Mañana será el día de Navidad. La Navidad es la fiesta más popular, más alegre y más antigua en la mayoría de los países del mundo. Esta Navidad será la 2007 de la historia. Ningún otro acontecimiento histórico se ha celebrado tantas veces sin que aburra. Muchas familias supieron mantener esta tradición. Por esos días, todos tratamos de visitarnos, de reunirnos, de tener una comida juntos, de preparar los pequeños regalos de los niños para el 6 de enero, Fiesta de los Reyes Magos. Son días especiales para perdonarnos mutuamente, para reconciliarnos, para “volvernos a hablar” si estábamos peleados… ¡Cuánto necesitamos todos ser más niños, más humildes, más pequeños! ¡Cuánto necesitamos dejar de ser ese “personaje” que cada hombre se fabrica y luego no sabe cómo desprenderse de él! Desde esta Navidad debiéramos hacer el propósito de no buscar las grandezas, de sentirnos por debajo de todos y al servicio de todos.
Después de la Navidad vendrá la fiesta de Año Nuevo. En las comunidades celebramos la Misa por la Paz. En Cuba, gracias a Dios, no hay un conflicto bélico, pero ¡cuántas familias nuestras viven en una constante guerra entre sus miembros! ¡Cuántos de nuestros hogares son una verdadera “olla de grillos”! Por eso tenemos que rezarle al Niño de la Nochebuena. Él viene desarmado. No amenaza. No usa la fuerza. No se impone, se ofrece. Él es el Príncipe de la Paz. Recemos para que se haga realidad en nuestras casas el canto que se escuchó en Belén, en la primera Nochebuena de la historia: “Gloria a Dios en el cielo y en la tierra paz a los hombres que ama el Señor”.

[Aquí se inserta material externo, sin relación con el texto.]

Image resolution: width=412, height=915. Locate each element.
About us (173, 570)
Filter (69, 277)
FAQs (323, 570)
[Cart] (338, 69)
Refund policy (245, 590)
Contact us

Es probable que en las conversaciones de esos días de Año Nuevo, cada uno de nosotros dirá frases como éstas: “¡qué rápido se me fue este año…si me parece que empezó ayer… se me fue volando!”… y es que la vida es breve. El Salmo 89 de la Biblia nos advierte que “aunque uno viva setenta años, y el más robusto hasta ochenta, la mayor parte son fatiga inútil porque pasan aprisa y vuelan”. También es posible que muchos de los afectados por los aguaceros torrenciales de los meses pasados más bien comenten: “qué año más difícil… qué largo se me hizo”… Hay también quienes en estos días finales de diciembre gustan de discutir si el que viene será un año más de vida o un año menos… para terminar con una frase de desconfianza: “¡Vamos a ver cómo viene este año!”…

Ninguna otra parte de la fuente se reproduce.